You'll see jasma on most imported cars with aftermarket exhausts. Our HKS, Blitz, Fujitsubo Giken and Kakimoto exhausts were all JASMA stamped


----------



## Adam Kindness (Jun 22, 2002)

did a quick google search for you 

Google

Japanese Automotive Sports Muffler Association (JASMA)

You can tell the brand of exhaust from the 3 digit code on the plate



> Akiyure Inc. 047
> Apekusera Inc. 048
> Iida Inc. 130
> Ikeda industry 003
> ...


----------



## spikem603 (Nov 9, 2010)

cheers Adam mate!! didnt know that?


----------



## gtroc (Jan 7, 2008)

Isn't jasma made by hks!!!
I heard this some where


----------



## Multics (Apr 27, 2008)

The association was formed to keep the Japanese governement from driving tuning companies out of business. By coming together they were able to get governement sactioning for their exhaust products. Meaning during the shaken (Japanese inspection) the car won't be faulted for having an unauthorized part. They also ensure production quality, train/certify exhaust personel, and stop false claims in advertising.
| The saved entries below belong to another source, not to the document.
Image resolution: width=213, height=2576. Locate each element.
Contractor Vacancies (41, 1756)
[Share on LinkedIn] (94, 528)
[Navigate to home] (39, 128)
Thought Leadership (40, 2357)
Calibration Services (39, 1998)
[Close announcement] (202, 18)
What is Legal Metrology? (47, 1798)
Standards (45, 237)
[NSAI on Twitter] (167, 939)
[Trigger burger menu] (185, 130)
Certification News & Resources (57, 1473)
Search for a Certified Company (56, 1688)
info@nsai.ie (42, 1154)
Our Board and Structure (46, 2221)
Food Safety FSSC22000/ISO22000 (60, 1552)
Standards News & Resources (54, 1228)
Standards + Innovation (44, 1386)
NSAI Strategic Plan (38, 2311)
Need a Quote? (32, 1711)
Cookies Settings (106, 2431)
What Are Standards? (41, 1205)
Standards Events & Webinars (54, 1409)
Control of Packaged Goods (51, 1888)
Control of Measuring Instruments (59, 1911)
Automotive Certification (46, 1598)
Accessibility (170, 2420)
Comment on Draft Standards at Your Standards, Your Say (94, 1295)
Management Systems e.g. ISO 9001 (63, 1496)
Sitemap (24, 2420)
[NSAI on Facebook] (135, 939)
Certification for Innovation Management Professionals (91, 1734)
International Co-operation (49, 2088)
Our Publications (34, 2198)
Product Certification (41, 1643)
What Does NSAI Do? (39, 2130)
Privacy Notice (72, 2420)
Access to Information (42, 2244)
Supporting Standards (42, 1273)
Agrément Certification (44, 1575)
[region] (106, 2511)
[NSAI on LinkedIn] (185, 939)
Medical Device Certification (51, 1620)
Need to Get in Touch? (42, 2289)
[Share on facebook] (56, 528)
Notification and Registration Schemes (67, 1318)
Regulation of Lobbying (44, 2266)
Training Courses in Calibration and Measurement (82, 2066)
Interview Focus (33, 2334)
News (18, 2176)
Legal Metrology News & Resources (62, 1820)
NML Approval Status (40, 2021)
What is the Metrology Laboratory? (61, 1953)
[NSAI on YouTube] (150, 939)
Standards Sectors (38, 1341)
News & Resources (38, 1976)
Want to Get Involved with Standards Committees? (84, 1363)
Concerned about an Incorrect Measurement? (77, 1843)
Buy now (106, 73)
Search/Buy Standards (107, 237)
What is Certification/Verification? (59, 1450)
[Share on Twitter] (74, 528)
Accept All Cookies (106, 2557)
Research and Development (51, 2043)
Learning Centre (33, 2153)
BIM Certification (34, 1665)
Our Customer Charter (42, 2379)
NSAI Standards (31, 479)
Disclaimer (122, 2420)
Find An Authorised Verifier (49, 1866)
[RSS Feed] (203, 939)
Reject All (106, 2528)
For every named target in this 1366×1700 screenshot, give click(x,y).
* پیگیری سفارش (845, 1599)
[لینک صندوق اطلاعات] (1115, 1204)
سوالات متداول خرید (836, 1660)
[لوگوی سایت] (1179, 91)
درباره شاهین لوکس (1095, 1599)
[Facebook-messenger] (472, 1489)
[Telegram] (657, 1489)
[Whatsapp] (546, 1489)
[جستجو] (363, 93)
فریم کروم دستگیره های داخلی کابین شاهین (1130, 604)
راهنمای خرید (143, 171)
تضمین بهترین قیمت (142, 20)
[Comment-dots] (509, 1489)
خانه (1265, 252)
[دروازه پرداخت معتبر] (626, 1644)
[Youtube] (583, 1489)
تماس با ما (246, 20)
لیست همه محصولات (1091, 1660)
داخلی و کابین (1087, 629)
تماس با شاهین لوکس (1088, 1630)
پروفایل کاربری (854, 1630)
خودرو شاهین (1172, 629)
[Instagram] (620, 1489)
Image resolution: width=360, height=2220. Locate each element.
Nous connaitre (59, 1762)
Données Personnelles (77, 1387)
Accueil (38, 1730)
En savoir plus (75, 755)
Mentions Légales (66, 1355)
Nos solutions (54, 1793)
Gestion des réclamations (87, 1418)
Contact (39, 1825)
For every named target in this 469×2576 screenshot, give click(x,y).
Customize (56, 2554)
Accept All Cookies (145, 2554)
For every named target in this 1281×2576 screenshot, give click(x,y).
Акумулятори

Not all exhaust systems are JASMA stamped meaning they are usually circuit systems, however certain circuit systems are JASMA certified.


----------



## Adam Kindness (Jun 22, 2002)

gtroc said:


> Isn't jasma made by hks!!!
> I heard this some where


did you completly miss the posts above


----------



## nick the tubman (Jun 28, 2006)

Adam Kindness said:


> did you completly miss the posts above


:chuckle:


----------



## gtroc (Jan 7, 2008)

Adam Kindness said:


> did you completly miss the posts above


I don't understand any of it tbh


----------



## Austrian GTR (Oct 28, 2008)

gtroc said:


> I don't understand any of it tbh


Jasma is a certain certification, which just states that the exhaust doesn't exceed a specific noise level and that it's up to current emission standards according to the Japanese law 

In other words, Jasma approved exhausts are road legal in JP 

Jasma has nothing to do with HKS as for example also the Mine's VX Titanium is Jasma approved :thumbsup:

HTH

Leo


----------



## infamous_t (Jul 9, 2007)

Multics said:


> The association was formed to keep the Japanese governement from driving tuning companies out of business. By coming together they were able to get governement sactioning for their exhaust products. Meaning during the shaken (Japanese inspection) the car won't be faulted for having an unauthorized part. They also ensure production quality, train/certify exhaust personel, and stop false claims in advertising. Not all exhaust systems are JASMA stamped meaning they are usually circuit systems, however certain circuit systems are JASMA certified.


Best explanation I've read to explain JASMA certification, thanks :thumbsup:


----------



## kannibal (Oct 1, 2010)

Adam Kindness said:


> did a quick google search for you
> 
> Google
> 
> ...


ST May 099 
When I've read that on the exhaust, I believed it was the DB level 

But when i started the car, sporty quiet noise


----------